**Passage given**

February's 1st Place Winner
As a first-year student at UCD, I found myself being thrown into the week of recruitment without really knowing anyone in Davis. Thus, when I was placed into my house, I was thrilled to have a herd of sisters who I could call friends and confide in. However, I began to question if I was meant to be in my house. Sure, they chose us to be in our houses and the process is so detailed that I couldn’t help but trust it, but I have felt like I stand out like a sore thumb since I came into this world. I’m too tall, too wide, too awkward, and too many other things. I think we all feel like that about ourselves sometimes, though.
I felt like I didn’t relate to many of the perfect girls in my pledge class. Then, we went on our new member retreat. That was where my idea of my new sisters changed entirely.

**Listed records**

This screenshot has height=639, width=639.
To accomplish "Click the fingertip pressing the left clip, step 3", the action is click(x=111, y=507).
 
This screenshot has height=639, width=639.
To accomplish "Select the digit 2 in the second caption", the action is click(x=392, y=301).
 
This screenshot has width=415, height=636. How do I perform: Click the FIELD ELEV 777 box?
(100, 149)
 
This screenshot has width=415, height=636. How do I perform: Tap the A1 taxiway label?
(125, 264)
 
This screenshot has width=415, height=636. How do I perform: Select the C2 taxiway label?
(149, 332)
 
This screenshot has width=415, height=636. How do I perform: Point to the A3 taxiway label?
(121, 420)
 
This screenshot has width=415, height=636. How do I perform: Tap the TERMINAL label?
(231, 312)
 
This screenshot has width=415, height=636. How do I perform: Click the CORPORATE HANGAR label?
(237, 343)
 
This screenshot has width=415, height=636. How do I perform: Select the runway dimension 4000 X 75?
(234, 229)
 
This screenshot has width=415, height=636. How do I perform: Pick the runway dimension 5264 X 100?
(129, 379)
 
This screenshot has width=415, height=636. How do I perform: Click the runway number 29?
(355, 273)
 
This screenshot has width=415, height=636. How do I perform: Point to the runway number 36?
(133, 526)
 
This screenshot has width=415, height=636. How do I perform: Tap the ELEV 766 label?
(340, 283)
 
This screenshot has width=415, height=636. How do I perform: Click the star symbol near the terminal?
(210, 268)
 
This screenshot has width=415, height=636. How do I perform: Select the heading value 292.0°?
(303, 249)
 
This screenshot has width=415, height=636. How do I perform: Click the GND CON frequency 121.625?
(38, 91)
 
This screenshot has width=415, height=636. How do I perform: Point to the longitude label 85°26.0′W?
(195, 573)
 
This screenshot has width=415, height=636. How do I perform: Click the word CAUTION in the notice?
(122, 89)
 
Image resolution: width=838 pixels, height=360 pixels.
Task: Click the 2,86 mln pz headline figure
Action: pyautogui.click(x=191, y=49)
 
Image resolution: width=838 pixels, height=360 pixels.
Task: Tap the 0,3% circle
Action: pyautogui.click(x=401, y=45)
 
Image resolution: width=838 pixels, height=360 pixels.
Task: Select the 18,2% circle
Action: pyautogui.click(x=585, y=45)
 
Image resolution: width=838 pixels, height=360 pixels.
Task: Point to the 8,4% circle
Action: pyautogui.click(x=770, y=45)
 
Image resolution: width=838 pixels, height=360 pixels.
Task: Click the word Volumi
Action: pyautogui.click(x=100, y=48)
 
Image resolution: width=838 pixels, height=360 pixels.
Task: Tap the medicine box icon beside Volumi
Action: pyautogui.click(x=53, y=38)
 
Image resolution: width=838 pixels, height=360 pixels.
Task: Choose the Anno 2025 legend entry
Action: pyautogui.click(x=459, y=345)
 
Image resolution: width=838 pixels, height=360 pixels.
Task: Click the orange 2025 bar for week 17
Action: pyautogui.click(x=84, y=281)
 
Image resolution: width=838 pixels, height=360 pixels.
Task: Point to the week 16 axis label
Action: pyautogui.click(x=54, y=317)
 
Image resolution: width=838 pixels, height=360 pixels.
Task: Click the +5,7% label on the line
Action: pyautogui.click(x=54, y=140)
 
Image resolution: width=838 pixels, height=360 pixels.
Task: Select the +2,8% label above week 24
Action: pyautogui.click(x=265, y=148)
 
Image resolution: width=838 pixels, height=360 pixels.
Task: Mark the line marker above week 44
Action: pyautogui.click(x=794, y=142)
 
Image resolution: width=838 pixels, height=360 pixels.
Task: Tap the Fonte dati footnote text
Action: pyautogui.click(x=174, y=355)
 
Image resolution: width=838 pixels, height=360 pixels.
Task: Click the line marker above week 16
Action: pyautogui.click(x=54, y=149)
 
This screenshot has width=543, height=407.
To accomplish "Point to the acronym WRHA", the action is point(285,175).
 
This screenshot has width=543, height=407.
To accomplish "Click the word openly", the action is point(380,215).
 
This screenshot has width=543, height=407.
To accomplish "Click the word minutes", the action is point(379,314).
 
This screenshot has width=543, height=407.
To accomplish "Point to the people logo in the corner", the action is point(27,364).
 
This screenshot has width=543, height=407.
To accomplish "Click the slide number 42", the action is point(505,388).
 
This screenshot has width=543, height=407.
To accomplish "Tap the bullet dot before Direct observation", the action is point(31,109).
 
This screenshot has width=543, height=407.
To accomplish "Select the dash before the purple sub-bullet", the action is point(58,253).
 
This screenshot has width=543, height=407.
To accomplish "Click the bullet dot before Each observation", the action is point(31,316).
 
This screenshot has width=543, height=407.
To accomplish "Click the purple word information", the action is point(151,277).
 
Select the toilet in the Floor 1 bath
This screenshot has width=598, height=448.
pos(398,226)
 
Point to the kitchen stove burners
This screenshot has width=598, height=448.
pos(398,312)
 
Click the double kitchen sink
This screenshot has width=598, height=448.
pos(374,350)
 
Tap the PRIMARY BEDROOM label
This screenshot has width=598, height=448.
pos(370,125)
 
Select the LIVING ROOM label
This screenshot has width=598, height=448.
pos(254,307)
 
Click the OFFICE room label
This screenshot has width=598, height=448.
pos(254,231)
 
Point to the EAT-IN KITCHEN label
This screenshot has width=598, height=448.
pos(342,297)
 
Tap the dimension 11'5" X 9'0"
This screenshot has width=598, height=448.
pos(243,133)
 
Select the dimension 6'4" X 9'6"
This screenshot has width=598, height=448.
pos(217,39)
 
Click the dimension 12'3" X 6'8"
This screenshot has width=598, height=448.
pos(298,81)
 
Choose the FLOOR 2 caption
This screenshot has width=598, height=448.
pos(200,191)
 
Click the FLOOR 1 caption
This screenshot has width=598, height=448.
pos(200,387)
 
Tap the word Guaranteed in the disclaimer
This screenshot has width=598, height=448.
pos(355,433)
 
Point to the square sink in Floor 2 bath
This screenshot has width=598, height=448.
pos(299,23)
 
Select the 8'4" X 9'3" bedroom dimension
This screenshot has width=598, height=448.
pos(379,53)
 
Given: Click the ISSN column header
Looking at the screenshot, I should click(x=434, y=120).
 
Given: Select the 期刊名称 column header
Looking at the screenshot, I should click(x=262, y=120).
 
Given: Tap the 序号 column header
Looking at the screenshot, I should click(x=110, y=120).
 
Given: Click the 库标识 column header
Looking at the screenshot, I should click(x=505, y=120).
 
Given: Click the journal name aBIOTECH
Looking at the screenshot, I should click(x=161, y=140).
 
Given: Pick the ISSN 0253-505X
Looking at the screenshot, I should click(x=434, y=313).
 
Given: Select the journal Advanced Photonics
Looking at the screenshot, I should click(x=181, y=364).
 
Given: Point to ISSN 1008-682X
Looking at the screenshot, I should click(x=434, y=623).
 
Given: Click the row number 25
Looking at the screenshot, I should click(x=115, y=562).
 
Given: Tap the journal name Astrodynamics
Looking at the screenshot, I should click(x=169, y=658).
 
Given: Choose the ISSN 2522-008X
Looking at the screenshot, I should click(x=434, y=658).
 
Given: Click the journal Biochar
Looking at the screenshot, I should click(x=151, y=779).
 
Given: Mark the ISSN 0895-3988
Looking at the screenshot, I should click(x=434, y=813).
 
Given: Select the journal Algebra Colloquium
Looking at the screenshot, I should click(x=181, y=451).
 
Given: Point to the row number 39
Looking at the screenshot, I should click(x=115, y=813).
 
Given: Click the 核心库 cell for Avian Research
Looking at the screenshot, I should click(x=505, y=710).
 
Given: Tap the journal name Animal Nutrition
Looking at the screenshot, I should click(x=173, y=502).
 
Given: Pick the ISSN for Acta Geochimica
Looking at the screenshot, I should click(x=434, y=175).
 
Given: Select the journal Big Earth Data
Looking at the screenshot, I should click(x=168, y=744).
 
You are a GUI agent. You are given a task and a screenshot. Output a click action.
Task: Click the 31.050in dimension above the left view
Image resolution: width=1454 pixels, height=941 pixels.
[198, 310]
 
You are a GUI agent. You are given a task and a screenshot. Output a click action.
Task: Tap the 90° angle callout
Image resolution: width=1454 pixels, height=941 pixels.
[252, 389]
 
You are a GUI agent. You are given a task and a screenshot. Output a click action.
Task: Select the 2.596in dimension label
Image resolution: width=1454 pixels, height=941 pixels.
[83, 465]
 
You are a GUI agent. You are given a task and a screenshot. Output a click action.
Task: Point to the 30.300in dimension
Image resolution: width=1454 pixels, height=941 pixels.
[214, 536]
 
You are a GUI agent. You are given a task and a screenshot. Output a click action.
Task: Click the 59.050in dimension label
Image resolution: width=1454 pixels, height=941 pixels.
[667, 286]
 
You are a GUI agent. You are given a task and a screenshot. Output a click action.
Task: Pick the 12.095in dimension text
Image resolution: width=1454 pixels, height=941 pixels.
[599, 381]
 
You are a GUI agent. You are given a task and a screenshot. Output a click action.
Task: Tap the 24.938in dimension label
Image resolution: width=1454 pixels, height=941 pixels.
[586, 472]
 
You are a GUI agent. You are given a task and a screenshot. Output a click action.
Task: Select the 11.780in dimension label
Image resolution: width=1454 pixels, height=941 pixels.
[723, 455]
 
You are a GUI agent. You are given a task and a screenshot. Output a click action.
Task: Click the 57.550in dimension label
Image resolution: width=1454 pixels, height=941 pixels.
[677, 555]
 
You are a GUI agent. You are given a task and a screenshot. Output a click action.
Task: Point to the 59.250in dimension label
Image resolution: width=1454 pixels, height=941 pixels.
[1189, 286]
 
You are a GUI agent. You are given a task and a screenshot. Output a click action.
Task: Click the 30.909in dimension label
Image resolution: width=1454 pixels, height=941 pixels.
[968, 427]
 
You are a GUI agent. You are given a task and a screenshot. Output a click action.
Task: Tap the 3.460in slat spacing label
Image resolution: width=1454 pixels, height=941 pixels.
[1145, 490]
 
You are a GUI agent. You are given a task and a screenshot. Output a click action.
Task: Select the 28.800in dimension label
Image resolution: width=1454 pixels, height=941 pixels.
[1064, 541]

**Direction A**
For the recruitment essay, decide whether each statement agrees with it, answering yes or no and quoting the deciding words: (i) The writer already knew many people in Davis before recruitment. (ii) The writer's view of the new sisters changed at the new member retreat. (iii) The writer never doubted belonging in the house.
**Direction B**
According to the recruitment essay, what year of study was the writer in at UCD?
**Direction C**
Pick up the recruitment essay after its final sentence and carry it forward.
The data that accompany it have no connection to the recruitment essay.

**Task answer A**
(i) No: "without really knowing anyone in Davis."
(ii) Yes: "That was where my idea of my new sisters changed entirely."
(iii) No: "I began to question if I was meant to be in my house."

**Task answer B**
The writer was a first-year student.

**Task answer C**
We did an activity that essentially had us talk about three things that mattered a lot to us and why. I went close to last, so I got to spend a great deal of time listening to these girls talk about their passions, their tragedies, and their triumphs. With every word that came out in that room, I felt like I belonged a little more and more. Some of them had felt such pain, some of them were so passionate about such obscure things (much like myself), and some of them seemed to feel the same as me.
Sure, this retreat had been amazing because we took photos on the beach and we had played sports in the sand. It was good, old-fashioned fun. The retreat became a poignant piece of my collegiate journey, however, when I saw my new sisters show their vulnerability.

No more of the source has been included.